Wednesday, 27 January 2021

In Memoriam: 1 in 100,000

My dear mother Gloria Jean Pinkney died of Covid pneumonia in Southend Hospital on New Year’s Day and her body was cremated this morning.  She was eight-seven years and four months old and, being down in Essex, it seems likely that she succumbed to the new UK variant of the virus, though I can’t be sure.  Blessedly, it was a very short illness, but it’s also an immensely painful loss because she was so close to vaccination, so near to getting through this crisis; she and I were discussing my post-lockdown Easter visit to Southend, and she was planning a trip down to the New Forest in May.

But our deep family grief is cast into another dimension by the fact that yesterday the UK reached the grim official milestone of 100,000 Covid deaths.   Personal grief is transmuted by statistics – above all that statistic - into analysis and politics: Mum’s cremation took place against a background of intense media discussion of why we have one of the worst Covid fatality rates in the world, possibly the very worst per capita.  For Labour, Jonathan Ashworth spoke of Boris Johnson’s ‘monumental mistakes’; the Independent assailed his ‘dither and delay’ throughout this crisis; health professionals on the radio gave stark accounts of existing health inequalities and long-term cuts to public provision which had left this country so badly equipped to face a pandemic.

Even now our borders are not adequately closed, something other countries did ten months ago.  We had an ‘Eat Out to Help Out’ policy which basically meant: Eat Out to get infected and spread infection.  Our test-and-trace programme was farmed out to a bunch of private-sector cowboys who pocketed huge public funds and delivered a shambles.  Over and over again, the interests of business have been prioritised over public health.  Capital has reigned supreme, and working-class people in frontline roles of all kinds have born the terrible brunt of the pandemic. 

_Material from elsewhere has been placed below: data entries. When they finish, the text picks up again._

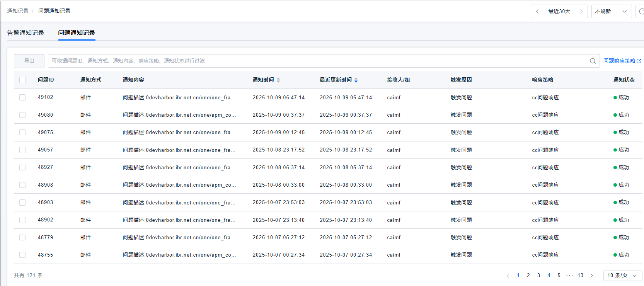This screenshot has width=644, height=286.
Task: Click the filter search input field
Action: (x=317, y=61)
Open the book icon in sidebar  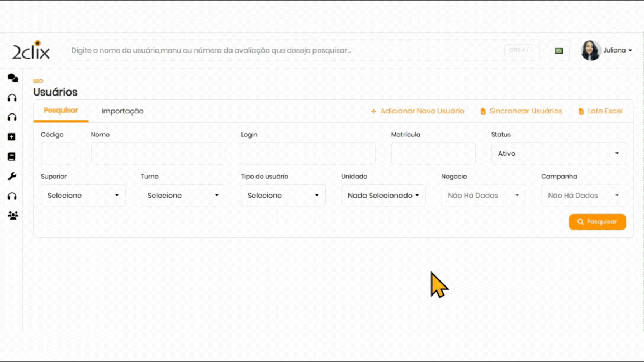12,156
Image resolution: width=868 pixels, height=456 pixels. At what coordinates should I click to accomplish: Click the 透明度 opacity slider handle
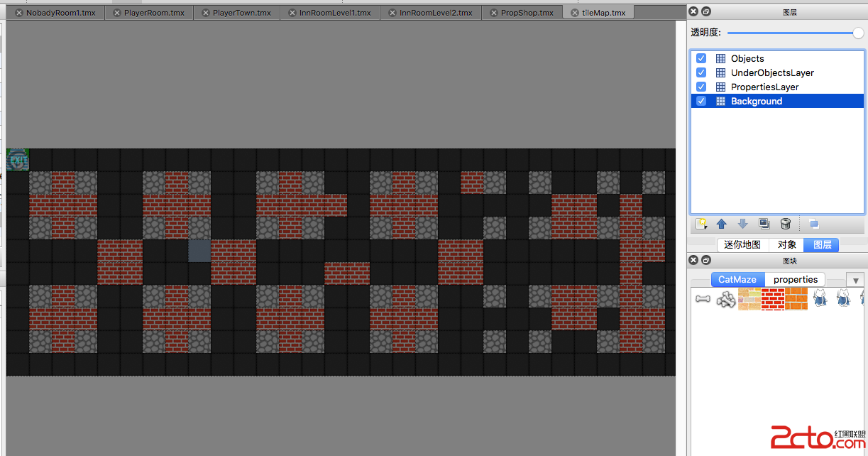858,33
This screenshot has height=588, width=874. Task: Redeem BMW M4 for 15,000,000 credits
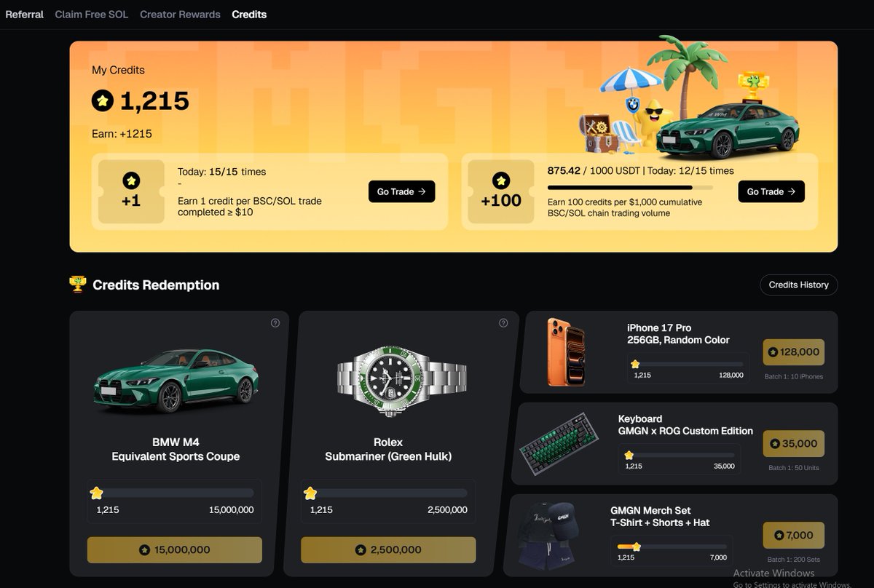175,549
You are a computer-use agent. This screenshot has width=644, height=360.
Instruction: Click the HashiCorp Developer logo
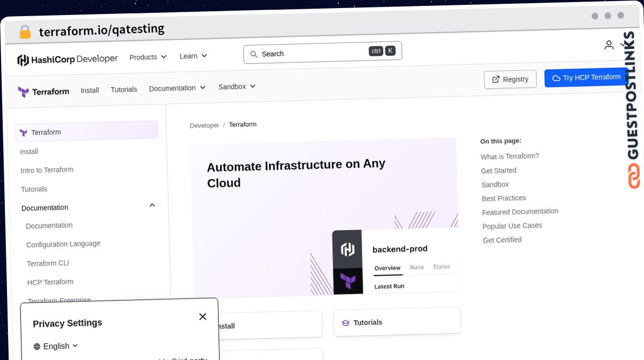coord(67,59)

I can’t quite say ‘Boris Johnson killed my mother’ because I suppose that Mum could in fact have improved her personal Covid security by a few notches, which might have made a key difference.  But we certainly can say that Johnson, the Tory government, UK capitalism in general left us disastrously exposed to potential medical danger and have proved serially incompetent to protect us from it once it arrivedMy Mum, in a sad irony, was herself a Tory voter, but if we are to have a truly worthwhile future on the other side of Covid, then Morrisian communism and utopianism will have to be at the very informing core of it.